Tenho a maior sorte do mundo de ter os amigos que tenho então de amizade eu acho que entendo. Pra mim, fazer amizade com algo é buscar em mim o mesmo sentimento que tenho com meus melhores amigos. 
É no vetor de abrir, de abraçar.
Então me lembro da vila de novo, "fazer amizade com tudo e com todos", "experimentar gostosamente com o coração aberto". Isto tudo está adquirindo um sentido novo pra mim agora.
A frase parece simples, mas tê-la em seu coração e vivê-la na prática é imensamente profundo.
Bom, este me parece um tema pra começar...

"Gambatê!"

quinta-feira, 28 de julho de 2011

chegamos no Japão finalmente!!

Oi amigos!
Eu e a Aninha finalmente chegamos no Nihon!!
Mas miguelito, Por que finalmente?
Pq? eu te digo porque meu querido...
A minha vontade de vir pro Japão data de tempos inadatáveis!
As vezes penso que vivi no japão em alguma outra vida, se essa coisa de outras vidas existir.
Ou se foi assistindo Jaspion quando criança, vendo ninjas, samurais e depois tendo contato com a cultura japonesa de diferentes formas, no Yamaghishi, no teatro, visitando o japão rapidamente à 3 anos atrás...enfim essa sucessão de acontecimentos que faz com que eu esteja aqui hoje.
O fato é que eu tenho predisposição a gostar do que se refere ao Japão.
Demorou pra eu tomar a decisão, sempre fui deixando o sonho pra depois, depois de me formar, depois de fazer tal peça, depois de fazer tal trabalho, depois de resolver o relacionamento, depois que tiver dinheiro...
Depois de deixar pra depois ainda teve pequenos atrasos...
Visto, passaporte, passagem, hospedagem, dinheiro, visto, visto de novo, papelada, burocracia, visto, cônsul  consulado, visto, despachante, visto....ok! tudo certo!
Terremoto, tsunami, desastre nuclear, Fukoshima...respira...visto de novo, consulado, dinheiro, passagem, dinheiro, papelada, burocracia...ok tudo certo novamente.
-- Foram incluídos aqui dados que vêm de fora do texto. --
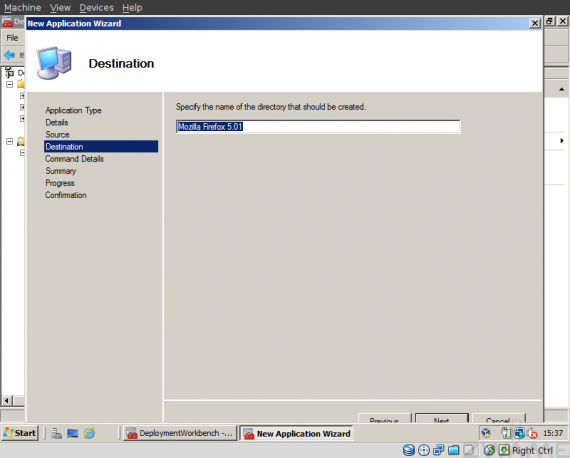
Task: Click the directory name input field
Action: (x=318, y=127)
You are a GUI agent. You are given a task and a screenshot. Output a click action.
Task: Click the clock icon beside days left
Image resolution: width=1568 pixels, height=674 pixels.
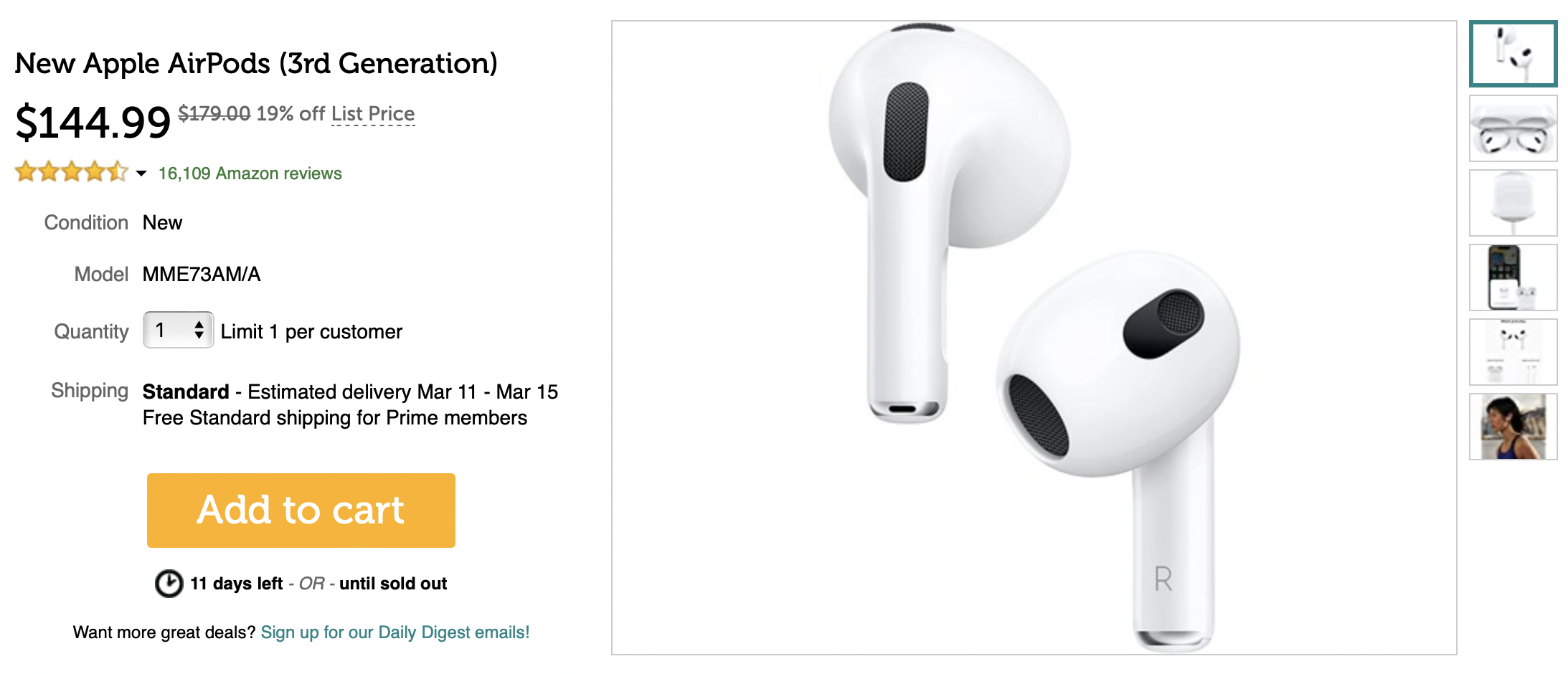(x=169, y=584)
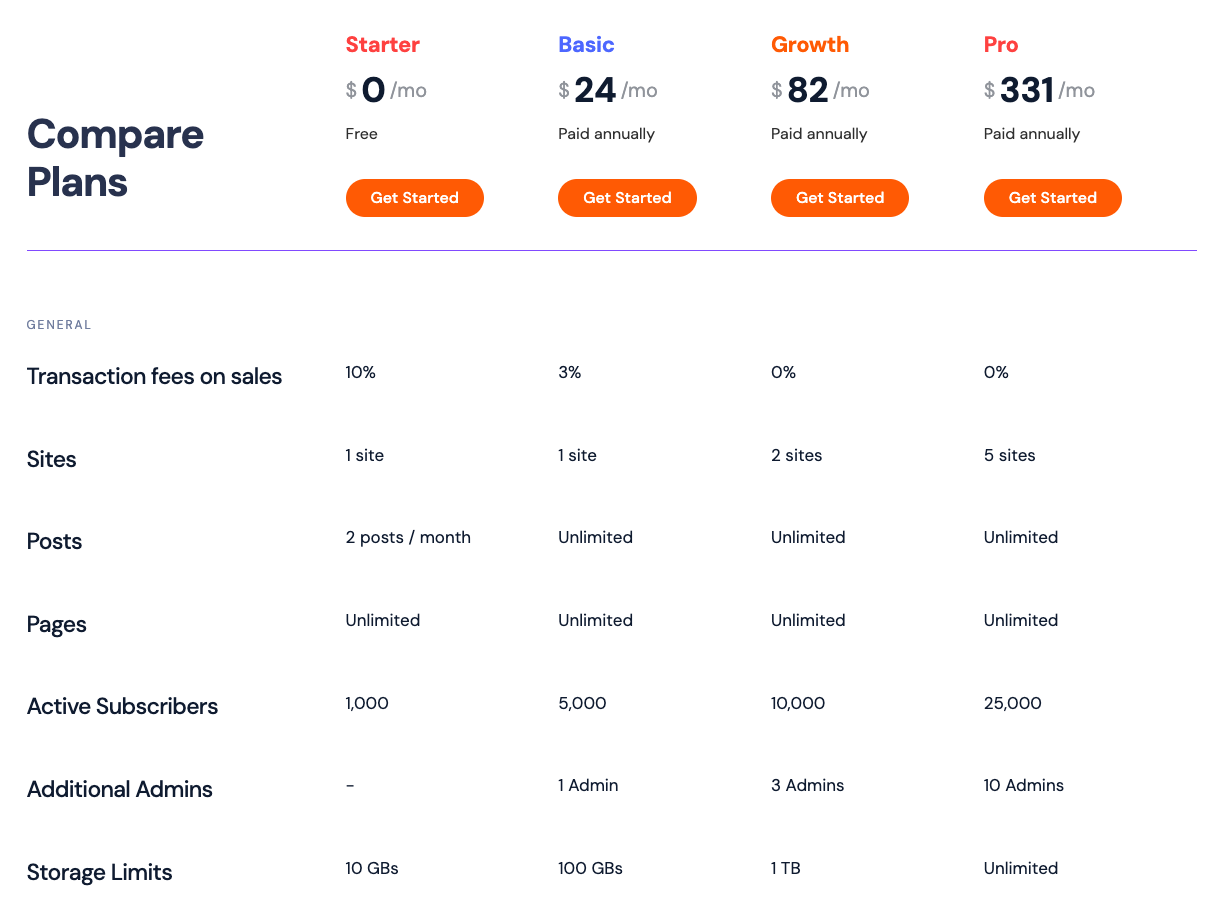Select the Pages row label
The height and width of the screenshot is (897, 1232).
57,625
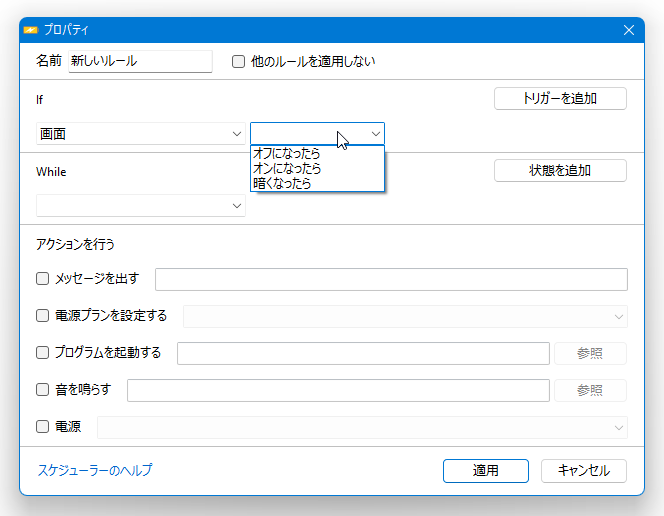Click the 状態を追加 button
This screenshot has width=664, height=516.
pos(560,171)
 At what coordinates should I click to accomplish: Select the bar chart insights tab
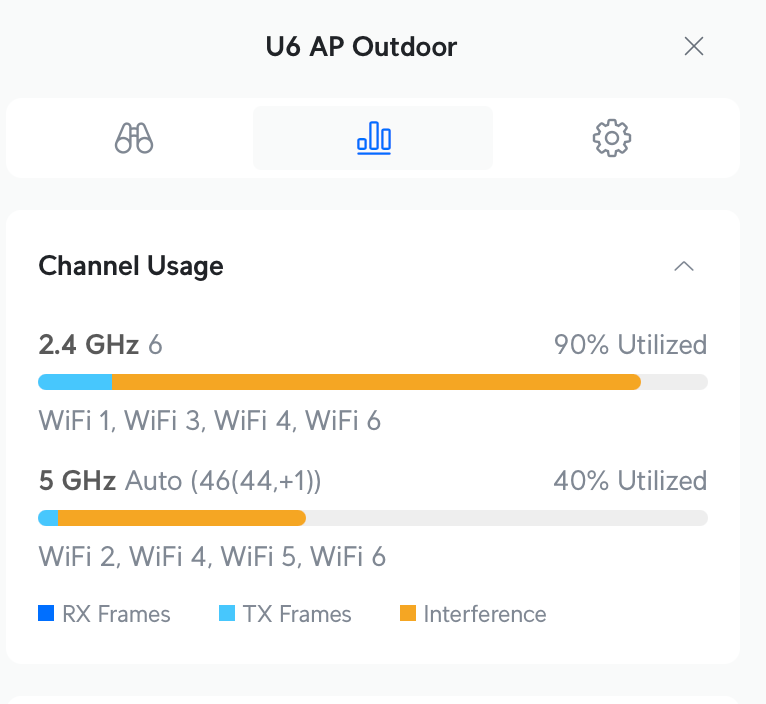(x=373, y=137)
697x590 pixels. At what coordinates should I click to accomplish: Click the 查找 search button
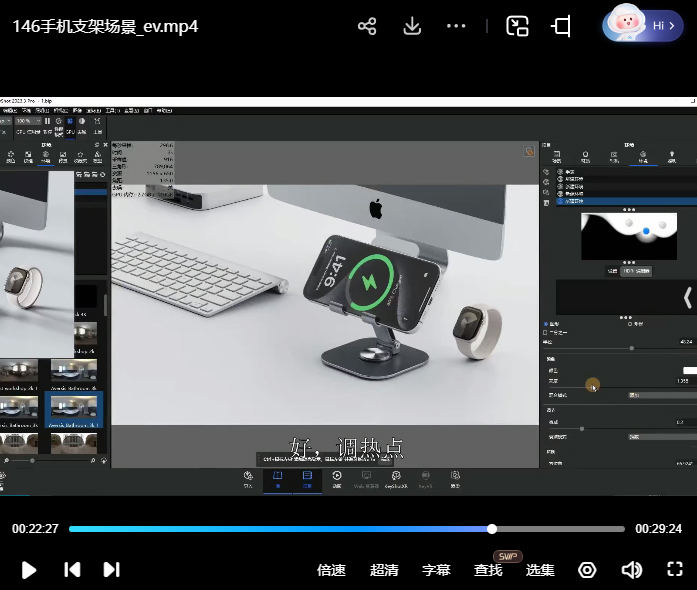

Mas primeiro vamos pra Europa...tudo de bom!
Essa ultima etapa pra chegar aqui foi cansativa.
Pegamos voo de Zurique para Londres, 2 horas de espera, Londres para Tóquio, 7 horas de espera, Tóquio para Nagoya, Nagoya barco para Tsu, Tsu carro para Toysato!

Bom, agora estamos aqui!
Obrigado a todas as pessoas que nos ajudaram em toda essa jornada!
Foram muitas pessoas que realmente foram pontos-chave.
Nossa família, nossos pais, amigos, Adms, Zero zero, Alam, Inês, Marceline, Romeu todos do Yamaghishi no brasil, Jane, filha da Jane, consulado, Miki, Paulo Atencia, Nakamoto-san, Yamagishi do japão, yamagishi da Suiça, André, Agnes, Fumie....nossa e vai galera...Kaj e Déia...realmente muitos! todos importantes mesmo.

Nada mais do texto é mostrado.